__Your objective__. Below is a listing; copy all of it exactly.

__Raw data__.
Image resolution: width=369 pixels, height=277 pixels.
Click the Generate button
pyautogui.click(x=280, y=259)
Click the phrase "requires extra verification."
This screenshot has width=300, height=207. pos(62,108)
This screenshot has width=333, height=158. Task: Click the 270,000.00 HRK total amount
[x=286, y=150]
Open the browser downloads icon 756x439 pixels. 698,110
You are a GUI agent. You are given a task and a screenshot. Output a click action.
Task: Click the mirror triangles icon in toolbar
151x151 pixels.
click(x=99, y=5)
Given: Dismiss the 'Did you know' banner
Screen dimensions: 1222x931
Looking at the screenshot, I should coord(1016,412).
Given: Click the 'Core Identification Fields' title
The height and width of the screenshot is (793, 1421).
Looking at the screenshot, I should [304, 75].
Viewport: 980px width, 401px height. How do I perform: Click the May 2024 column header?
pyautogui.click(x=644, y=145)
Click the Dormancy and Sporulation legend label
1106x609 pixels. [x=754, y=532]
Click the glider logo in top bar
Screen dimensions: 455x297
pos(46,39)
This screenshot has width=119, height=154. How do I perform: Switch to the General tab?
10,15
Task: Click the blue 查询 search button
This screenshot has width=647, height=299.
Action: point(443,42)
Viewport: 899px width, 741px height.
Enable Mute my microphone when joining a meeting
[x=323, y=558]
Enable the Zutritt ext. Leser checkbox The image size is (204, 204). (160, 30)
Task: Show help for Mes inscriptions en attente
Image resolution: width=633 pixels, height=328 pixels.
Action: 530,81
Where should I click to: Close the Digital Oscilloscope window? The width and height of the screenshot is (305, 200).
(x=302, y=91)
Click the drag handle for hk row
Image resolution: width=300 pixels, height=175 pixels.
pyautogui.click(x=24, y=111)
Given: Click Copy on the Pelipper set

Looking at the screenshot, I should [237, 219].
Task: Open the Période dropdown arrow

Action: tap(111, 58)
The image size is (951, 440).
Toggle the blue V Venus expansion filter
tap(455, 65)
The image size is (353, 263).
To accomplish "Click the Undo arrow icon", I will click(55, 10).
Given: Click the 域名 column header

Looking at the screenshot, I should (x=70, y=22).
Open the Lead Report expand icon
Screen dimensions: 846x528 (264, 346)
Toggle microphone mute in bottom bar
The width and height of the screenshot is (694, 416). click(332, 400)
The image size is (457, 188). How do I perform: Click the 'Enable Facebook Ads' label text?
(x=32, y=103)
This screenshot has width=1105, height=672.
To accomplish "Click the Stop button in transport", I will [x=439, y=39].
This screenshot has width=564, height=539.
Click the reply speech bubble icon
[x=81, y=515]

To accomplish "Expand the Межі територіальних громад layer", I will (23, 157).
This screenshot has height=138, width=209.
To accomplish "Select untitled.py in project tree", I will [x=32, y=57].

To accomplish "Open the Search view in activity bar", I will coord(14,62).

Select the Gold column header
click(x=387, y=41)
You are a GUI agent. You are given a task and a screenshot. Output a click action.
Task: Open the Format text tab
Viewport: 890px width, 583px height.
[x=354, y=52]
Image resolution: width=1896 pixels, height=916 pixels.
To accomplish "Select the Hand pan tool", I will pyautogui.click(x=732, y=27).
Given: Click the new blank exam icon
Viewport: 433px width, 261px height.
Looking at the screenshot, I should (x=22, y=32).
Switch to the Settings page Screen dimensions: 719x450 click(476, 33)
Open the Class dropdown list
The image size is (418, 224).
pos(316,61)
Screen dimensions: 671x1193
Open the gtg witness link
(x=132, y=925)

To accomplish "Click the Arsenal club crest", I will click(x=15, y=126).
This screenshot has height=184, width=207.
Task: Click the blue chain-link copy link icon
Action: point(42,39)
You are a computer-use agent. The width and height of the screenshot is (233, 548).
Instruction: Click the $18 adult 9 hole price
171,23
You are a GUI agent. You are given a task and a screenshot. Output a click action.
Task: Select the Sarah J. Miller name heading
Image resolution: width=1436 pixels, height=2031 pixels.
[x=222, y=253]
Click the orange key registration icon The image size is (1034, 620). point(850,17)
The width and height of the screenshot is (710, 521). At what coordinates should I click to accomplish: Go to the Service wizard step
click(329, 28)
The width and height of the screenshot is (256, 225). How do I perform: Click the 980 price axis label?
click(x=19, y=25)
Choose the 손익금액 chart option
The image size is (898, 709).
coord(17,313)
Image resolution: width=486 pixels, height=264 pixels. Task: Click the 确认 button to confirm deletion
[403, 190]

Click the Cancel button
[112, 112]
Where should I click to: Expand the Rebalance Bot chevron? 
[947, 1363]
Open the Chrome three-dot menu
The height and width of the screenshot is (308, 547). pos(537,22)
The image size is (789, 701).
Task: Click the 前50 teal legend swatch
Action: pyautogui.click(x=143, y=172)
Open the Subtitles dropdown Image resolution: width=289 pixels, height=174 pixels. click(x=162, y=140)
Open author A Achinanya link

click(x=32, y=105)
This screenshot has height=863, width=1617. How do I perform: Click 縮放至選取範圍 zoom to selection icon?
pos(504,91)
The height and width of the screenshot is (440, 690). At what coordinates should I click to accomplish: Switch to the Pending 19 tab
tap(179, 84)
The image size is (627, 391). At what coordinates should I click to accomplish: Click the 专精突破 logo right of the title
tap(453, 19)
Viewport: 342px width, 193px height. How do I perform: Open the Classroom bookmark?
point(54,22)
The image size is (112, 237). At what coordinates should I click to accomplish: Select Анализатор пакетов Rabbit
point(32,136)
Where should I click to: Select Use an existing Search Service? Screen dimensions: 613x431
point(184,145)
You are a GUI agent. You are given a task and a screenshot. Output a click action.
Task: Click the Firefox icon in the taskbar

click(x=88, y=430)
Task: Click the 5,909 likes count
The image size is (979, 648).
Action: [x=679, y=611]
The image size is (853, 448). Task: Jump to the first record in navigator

__Reply__.
Image resolution: width=369 pixels, height=277 pixels.
Click the Generate button
pyautogui.click(x=280, y=259)
Click the phrase "requires extra verification."
This screenshot has width=300, height=207. pos(62,108)
This screenshot has width=333, height=158. Task: Click the 270,000.00 HRK total amount
[x=286, y=150]
Open the browser downloads icon 756x439 pixels. 698,110
You are a GUI agent. You are given a task and a screenshot. Output a click action.
Task: Click the mirror triangles icon in toolbar
151x151 pixels.
click(x=99, y=5)
Given: Dismiss the 'Did you know' banner
Screen dimensions: 1222x931
Looking at the screenshot, I should coord(1016,412).
Given: Click the 'Core Identification Fields' title
The height and width of the screenshot is (793, 1421).
Looking at the screenshot, I should [304, 75].
Viewport: 980px width, 401px height. How do I perform: Click the May 2024 column header?
pyautogui.click(x=644, y=145)
Click the Dormancy and Sporulation legend label
1106x609 pixels. [x=754, y=532]
Click the glider logo in top bar
Screen dimensions: 455x297
pos(46,39)
This screenshot has width=119, height=154. How do I perform: Switch to the General tab?
10,15
Task: Click the blue 查询 search button
This screenshot has width=647, height=299.
Action: point(443,42)
Viewport: 899px width, 741px height.
Enable Mute my microphone when joining a meeting
[x=323, y=558]
Enable the Zutritt ext. Leser checkbox The image size is (204, 204). (160, 30)
Task: Show help for Mes inscriptions en attente
Image resolution: width=633 pixels, height=328 pixels.
Action: 530,81
Where should I click to: Close the Digital Oscilloscope window? The width and height of the screenshot is (305, 200).
(x=302, y=91)
Click the drag handle for hk row
Image resolution: width=300 pixels, height=175 pixels.
pyautogui.click(x=24, y=111)
Given: Click Copy on the Pelipper set

Looking at the screenshot, I should [237, 219].
Task: Open the Période dropdown arrow

Action: tap(111, 58)
The image size is (951, 440).
Toggle the blue V Venus expansion filter
tap(455, 65)
The image size is (353, 263).
To accomplish "Click the Undo arrow icon", I will click(55, 10).
Given: Click the 域名 column header

Looking at the screenshot, I should (x=70, y=22).
Open the Lead Report expand icon
Screen dimensions: 846x528 (264, 346)
Toggle microphone mute in bottom bar
The width and height of the screenshot is (694, 416). click(332, 400)
The image size is (457, 188). How do I perform: Click the 'Enable Facebook Ads' label text?
(x=32, y=103)
This screenshot has width=1105, height=672.
To accomplish "Click the Stop button in transport", I will [x=439, y=39].
This screenshot has width=564, height=539.
Click the reply speech bubble icon
[x=81, y=515]

To accomplish "Expand the Межі територіальних громад layer", I will (23, 157).
This screenshot has height=138, width=209.
To accomplish "Select untitled.py in project tree", I will [x=32, y=57].

To accomplish "Open the Search view in activity bar", I will coord(14,62).

Select the Gold column header
click(x=387, y=41)
You are a GUI agent. You are given a task and a screenshot. Output a click action.
Task: Open the Format text tab
Viewport: 890px width, 583px height.
[x=354, y=52]
Image resolution: width=1896 pixels, height=916 pixels.
To accomplish "Select the Hand pan tool", I will pyautogui.click(x=732, y=27).
Given: Click the new blank exam icon
Viewport: 433px width, 261px height.
Looking at the screenshot, I should (x=22, y=32).
Switch to the Settings page Screen dimensions: 719x450 click(476, 33)
Open the Class dropdown list
The image size is (418, 224).
pos(316,61)
Screen dimensions: 671x1193
Open the gtg witness link
(x=132, y=925)

To accomplish "Click the Arsenal club crest", I will click(x=15, y=126).
This screenshot has height=184, width=207.
Task: Click the blue chain-link copy link icon
Action: point(42,39)
You are a computer-use agent. The width and height of the screenshot is (233, 548).
Instruction: Click the $18 adult 9 hole price
171,23
You are a GUI agent. You are given a task and a screenshot. Output a click action.
Task: Select the Sarah J. Miller name heading
Image resolution: width=1436 pixels, height=2031 pixels.
[x=222, y=253]
Click the orange key registration icon The image size is (1034, 620). point(850,17)
The width and height of the screenshot is (710, 521). At what coordinates should I click to accomplish: Go to the Service wizard step
click(329, 28)
The width and height of the screenshot is (256, 225). How do I perform: Click the 980 price axis label?
click(x=19, y=25)
Choose the 손익금액 chart option
The image size is (898, 709).
coord(17,313)
Image resolution: width=486 pixels, height=264 pixels. Task: Click the 确认 button to confirm deletion
[403, 190]

Click the Cancel button
[112, 112]
Where should I click to: Expand the Rebalance Bot chevron? 
[947, 1363]
Open the Chrome three-dot menu
The height and width of the screenshot is (308, 547). pos(537,22)
The image size is (789, 701).
Task: Click the 前50 teal legend swatch
Action: pyautogui.click(x=143, y=172)
Open the Subtitles dropdown Image resolution: width=289 pixels, height=174 pixels. click(x=162, y=140)
Open author A Achinanya link

click(x=32, y=105)
This screenshot has height=863, width=1617. How do I perform: Click 縮放至選取範圍 zoom to selection icon?
pos(504,91)
The height and width of the screenshot is (440, 690). At what coordinates should I click to accomplish: Switch to the Pending 19 tab
tap(179, 84)
The image size is (627, 391). At what coordinates should I click to accomplish: Click the 专精突破 logo right of the title
tap(453, 19)
Viewport: 342px width, 193px height. How do I perform: Open the Classroom bookmark?
point(54,22)
The image size is (112, 237). At what coordinates should I click to accomplish: Select Анализатор пакетов Rabbit
point(32,136)
Where should I click to: Select Use an existing Search Service? Screen dimensions: 613x431
point(184,145)
You are a GUI agent. You are given a task and a screenshot. Output a click action.
Task: Click the Firefox icon in the taskbar

click(x=88, y=430)
Task: Click the 5,909 likes count
The image size is (979, 648).
Action: [x=679, y=611]
The image size is (853, 448). Task: Jump to the first record in navigator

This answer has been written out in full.